After only about an hour at work, I felt a headache coming. Not usually one to feel stress or react physically to it, headaches are very uncommon occurrences in my world. This one started at the base of my neck and then duplicated itself over my eyes. It really wasn’t much – just an ache that made dealing with other nuisances that much more difficult.
Enter nuisance number two: random kids showing up in my room for a class that didn’t include them. It doesn’t really matter why they were there, just the fact that I spent 20 minutes of valuable teaching time redirecting a handful of misdirected middle-schoolers caused my blood pressure to creep up a bit more.
Enter stress number three: a field trip I forgot about – completely. Having discussed it a year ago and decided against it, I failed to communicate that decision to the right people. Hence, a well-timed email asking for the funds needed to pay the deposit. Again, the pressure increases.
Then, just when I think my focus is clearing and I can tackle these petty problems, enter nuisance number 4: moving vehicle meets my parked vehicle. A sweet soul of a friend found me hunkered over my computer, tapping away while creating that required field trip permission letter. Handing me a slip of paper with my license plate number on it, she explained the circumstances of the accident. With that, my head felt near to exploding and my emotions almost got the best of me. Praying for clarity and support, I walked to my classroom to get my keys, fighting back tears.
In his video blog for When Calls the Heart, executive producer Brian Bird reminds viewers that “everything is not as it seems,” explaining that others’ perceptions can hide underlying realities. To others in my work arena, I appeared calm, collected, and in control of myself and the situation. To my students, I was prepared and organized – ready to meet the day. In reality, a layer of stress bubbled just under the surface, and I nearly broke down.
I won’t claim to know what it is like to deal with anything as traumatic as war. After all, a few day-to-day struggles almost bring me to me knees. I won’t claim to remotely understand what real trauma is like. I do know that I have seen people deal with the aftermath – or bury it deep within themselves until it explodes like a volcano of lava and ash, raining down on the loved ones around them.

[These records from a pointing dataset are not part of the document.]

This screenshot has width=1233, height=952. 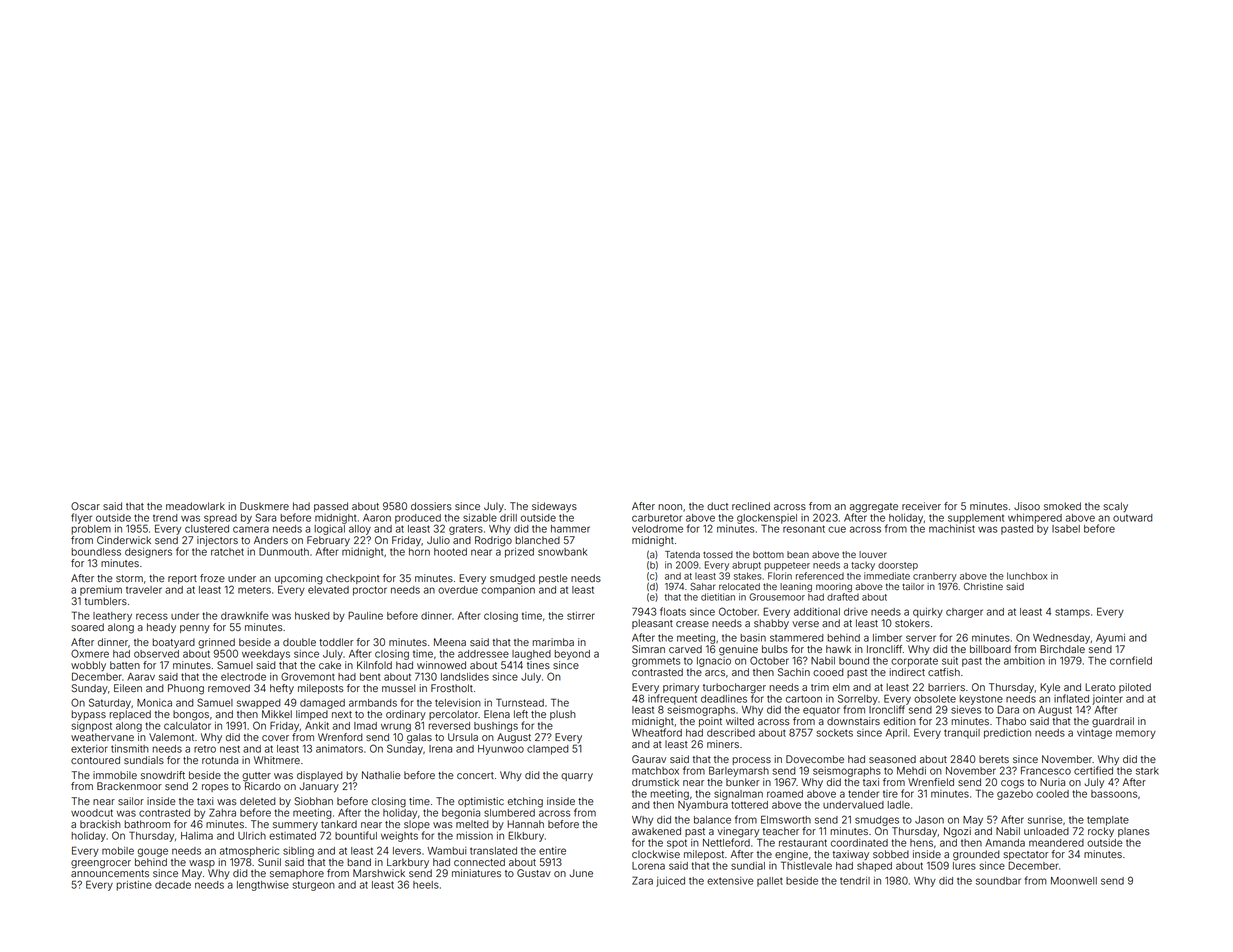 I want to click on Wednesday, so click(x=1061, y=639).
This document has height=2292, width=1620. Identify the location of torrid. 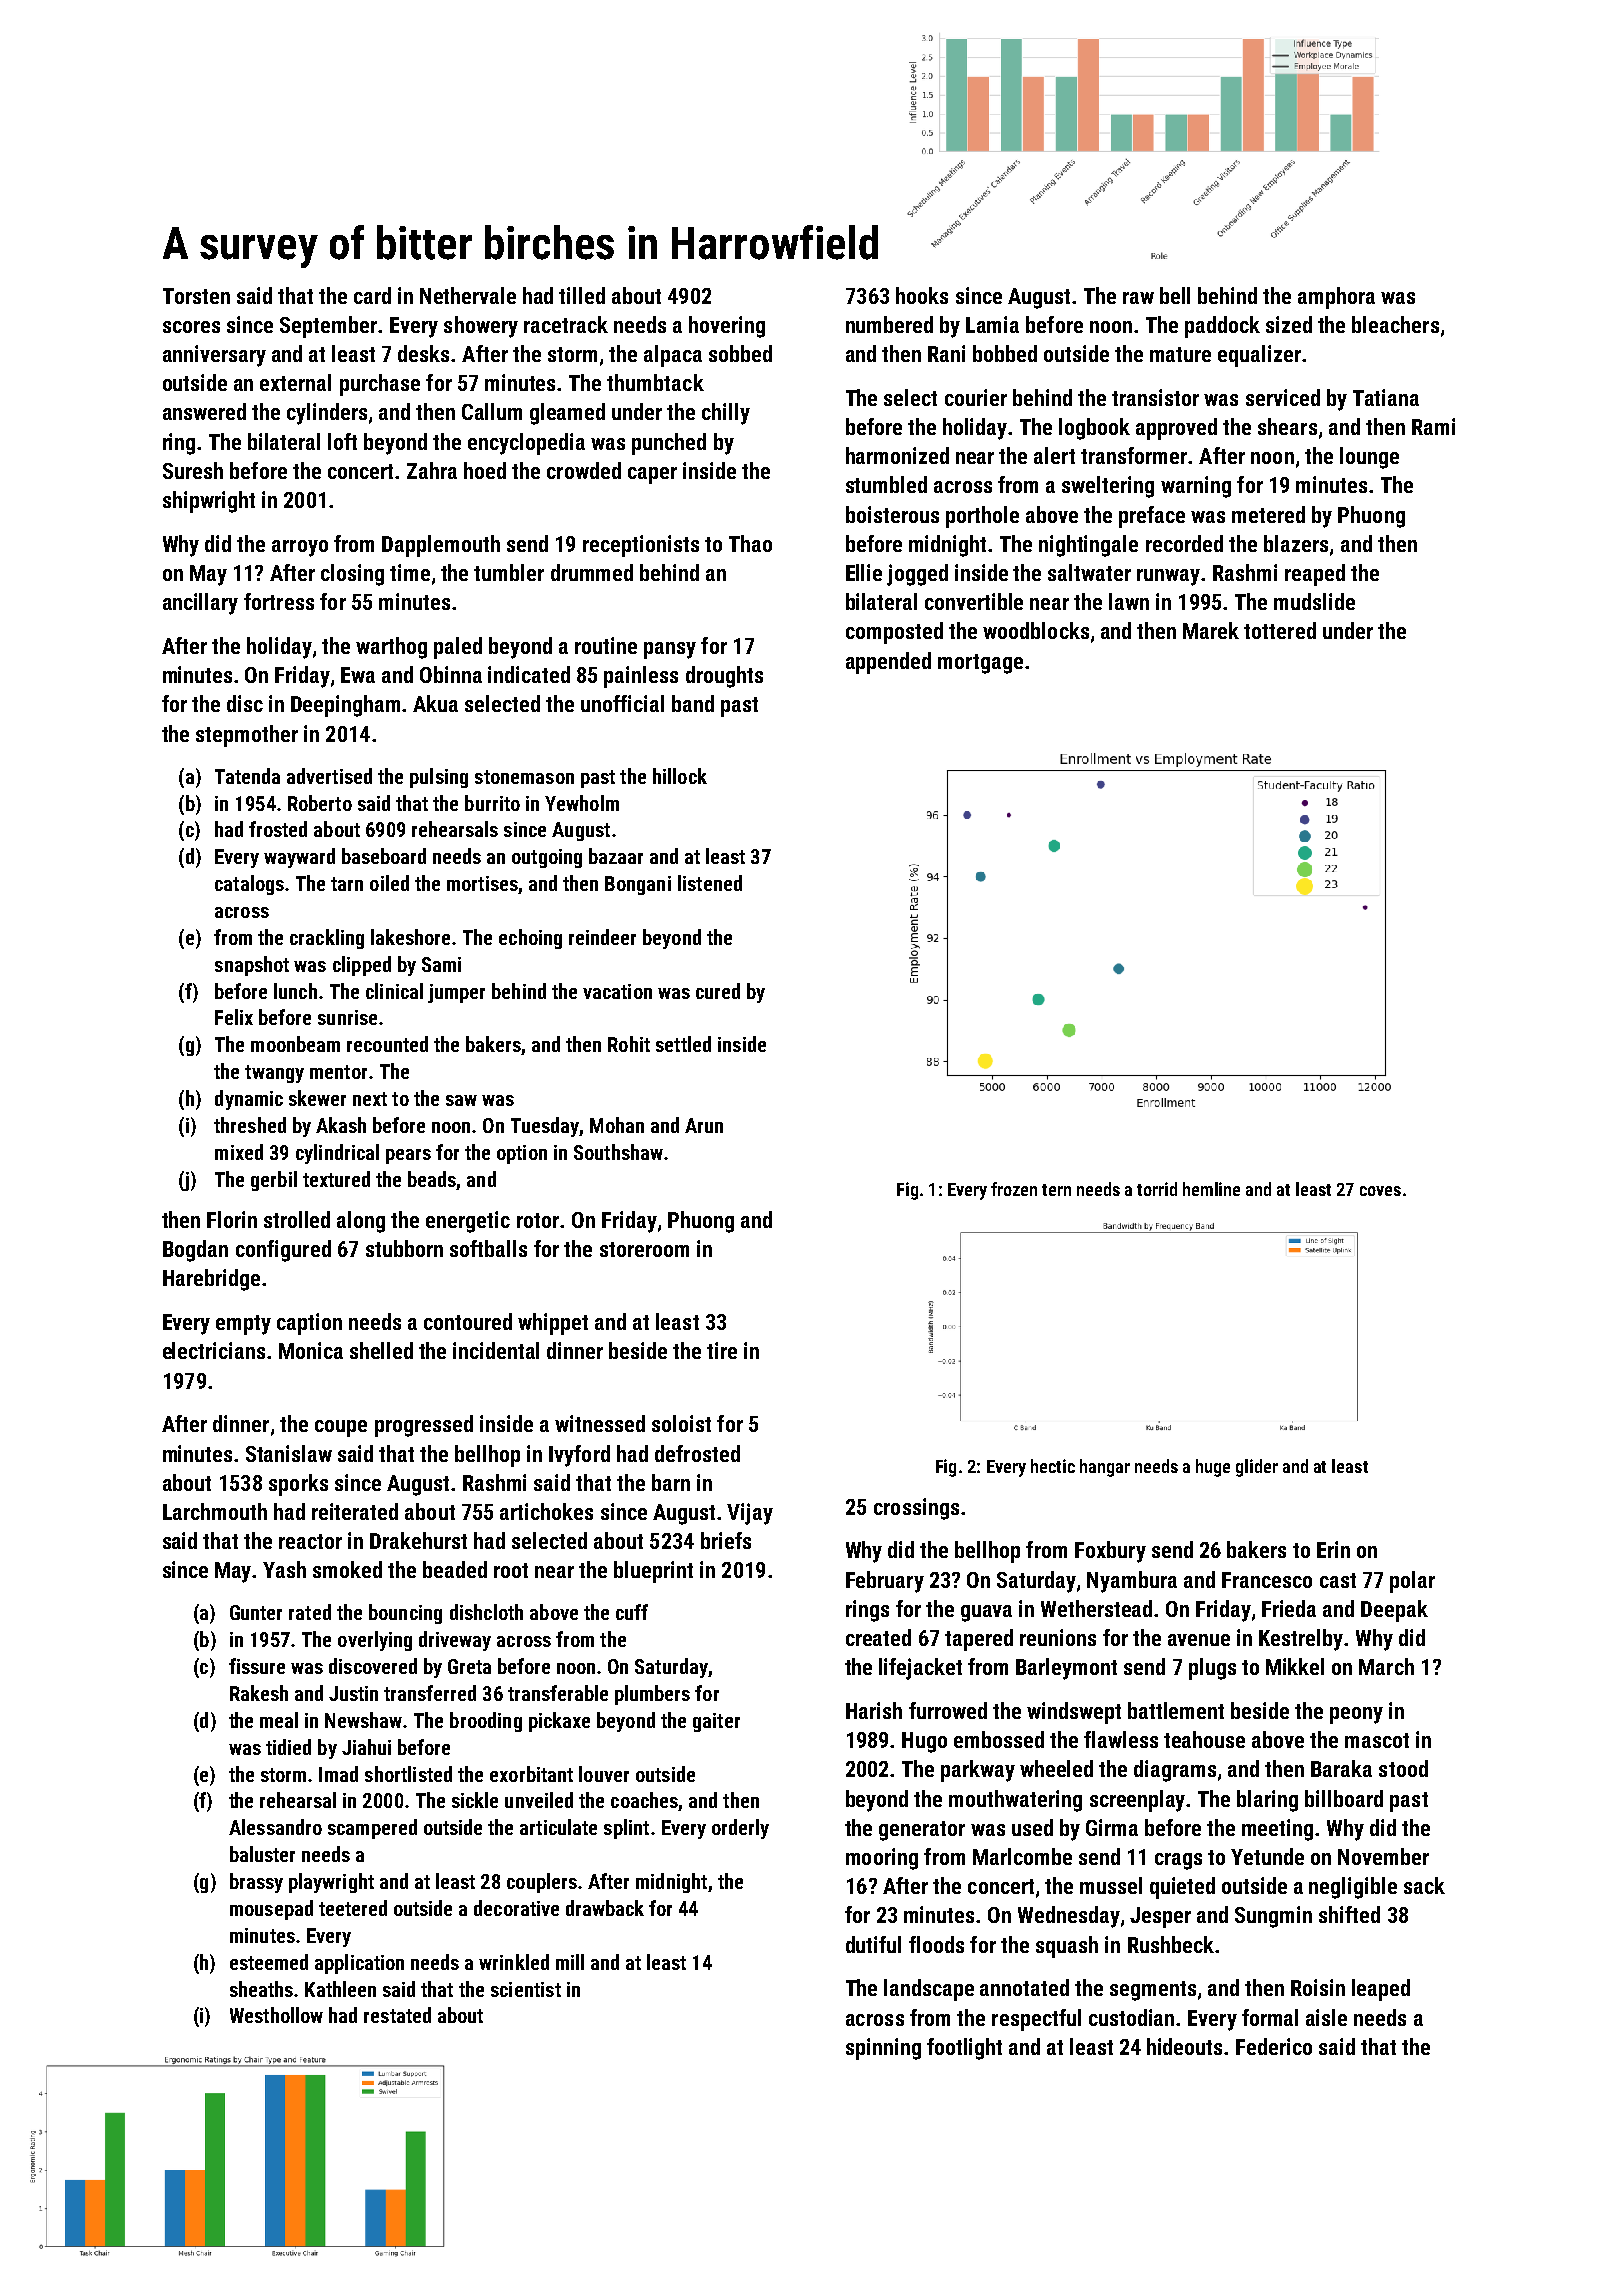
(1157, 1189).
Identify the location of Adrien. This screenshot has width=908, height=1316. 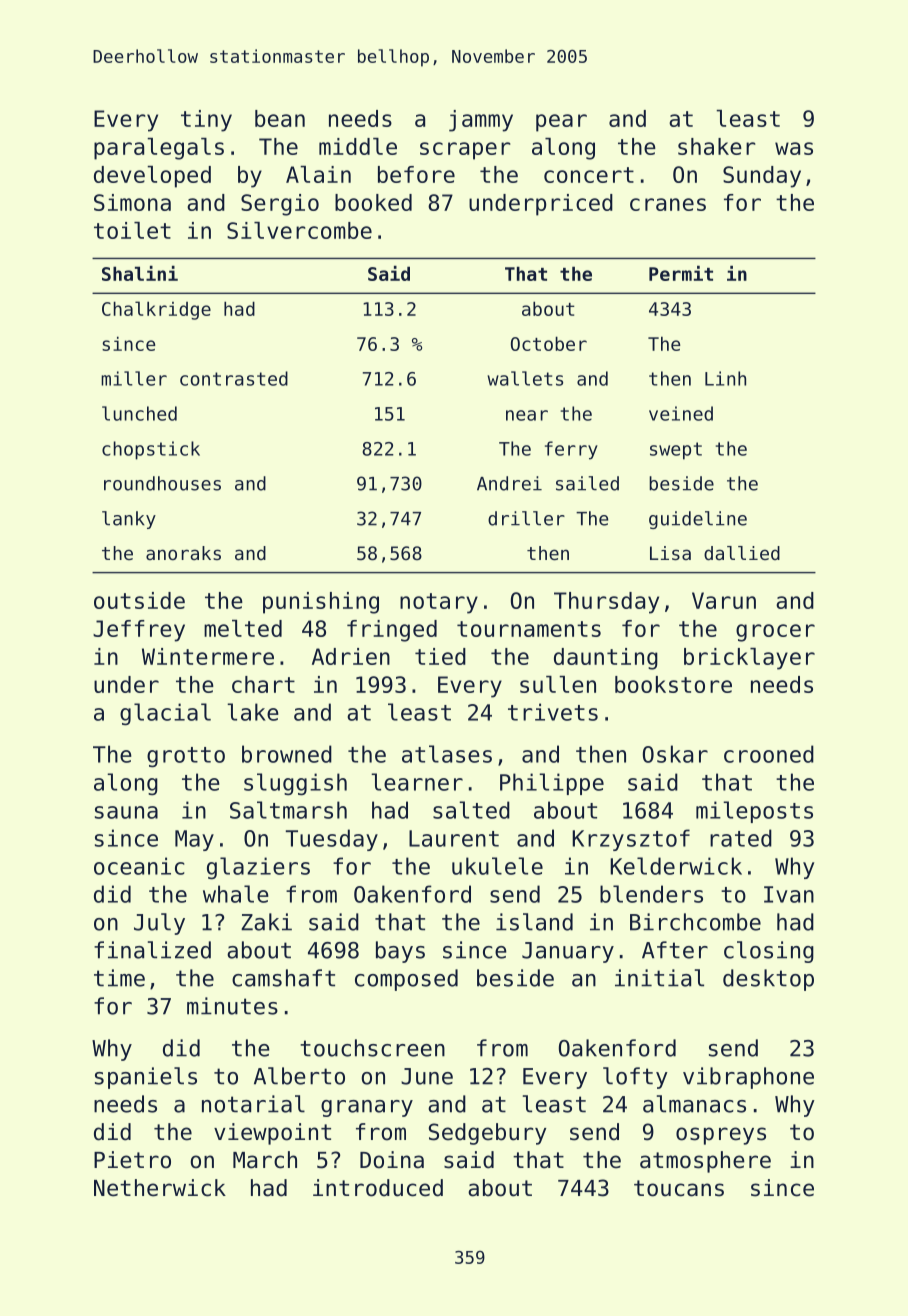
(351, 656).
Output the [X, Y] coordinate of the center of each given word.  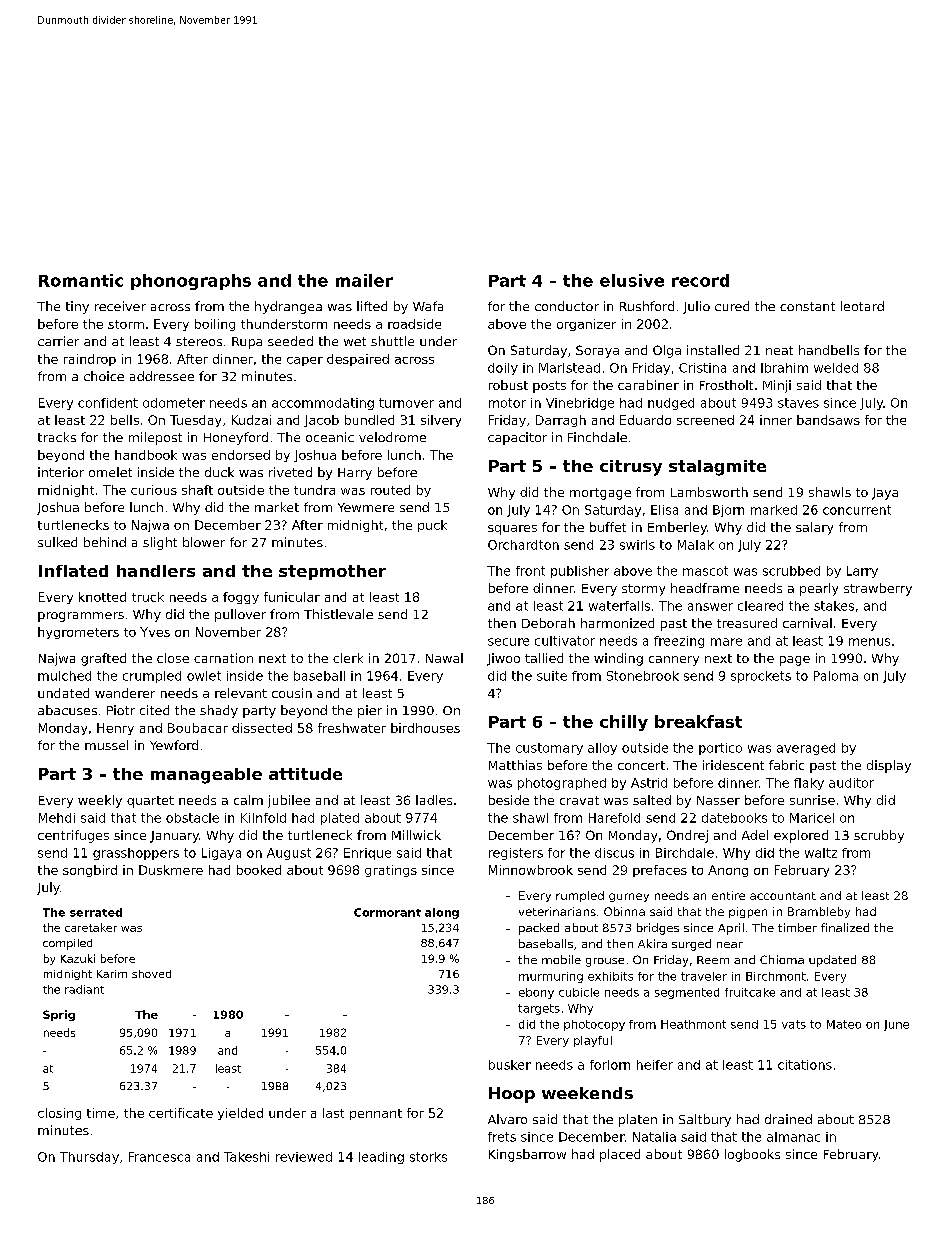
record [700, 280]
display [889, 766]
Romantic [81, 280]
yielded [240, 1114]
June [896, 1025]
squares [512, 530]
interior [61, 472]
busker [510, 1065]
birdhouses [425, 728]
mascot [705, 571]
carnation [223, 658]
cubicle [579, 992]
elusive [632, 280]
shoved [151, 974]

In last week’s episode, affectionately called “Jack is Back” by Hearties, we saw multiple people attempt to crack through Jack’s stoic exterior to help him unburden his heart of all he has endured. Initially, alone together in the row house, Elizabeth tries to get Jack to share details about the fighting. She knows sharing his experiences will bring them closer, but Jack can’t seem to open up and tell the full story. Brushing it all off as “really bad,” he changes the subject. Later, Lee sells Jack the lumber for his new house at company cost, thanking Jack for being a hero at the same time. However, Jack doesn’t feel like a hero – he has been battered and beaten black and blue by his experiences in the North. He brushes Lee’s commendation off and shies away from the hero’s welcome his friends extend, again casting aside their inquiries and attempts to get him to reveal the depth of his hurt. It wasn’t until this week that Jack finally revealed a significant tragedy he was hiding. With Elizabeth’s pointed questions and her refusal to let him suffer in silence, Jack gained the courage to let her into his world of pain.
By burying the anguish as Jack did, we really do more damage than good. Stuffing it down deep wreaks havoc on your heart and mind until every aspect of your life is tainted. On the outside, you present a false front of peace and acceptance, but inside you are gasping for air, suffocating under the weight of facing the memories alone. Eventually, the facade cracks and you start grabbing at whatever you can find that might assuage the pain and heartache, damaging you even more. The thing is, only one Person can truly provide the healing necessary to move beyond the past: the Holy Spirit. Just as Elizabeth became a source of comfort for Jack and my co-workers have been a source of comfort for me, God will often use others in our lives as a conduit for the Spirit, allowing them to share our burdens and speak His truth over us.
Often, I feel useless in situations like these, where another’s life challenges far outweigh my own. I ask myself, Who am I to encourage them? I’ve been beyond blessed. I’ve never seen what they’ve seen. I’ve never been where they’ve been. Then I remember Acts 10:38 in which “Jesus of Nazareth – with the Holy Spirit and power – went around doing good and healing all who were under the power of the devil, because God was with him.” God is with me. The Bible tells me I have the power of the Holy Spirit. I am called to be like Jesus. Therefore, based on the work of the Spirit and what He can do through me, I can be the one to share the burden. God can use me to empathize and lend a listening ear to those who are hurting. I simply need to be intentionally following Him.
As Brian shared in his video blog, “Fighting men and women need our empathy…sometimes the most painful wounds are those done to our hearts and minds.” By working through you and in you, the Holy Spirit has the power to heal those you encourage as you intentionally try to draw them out of themselves and create a safe place for them to break down their facade and share their reality. Don’t give up on the hurting, the quiet, or the withdrawn people in your lives. Listen to the Spirit inside you and be a conduit for the Ultimate Comforter to work His miracles.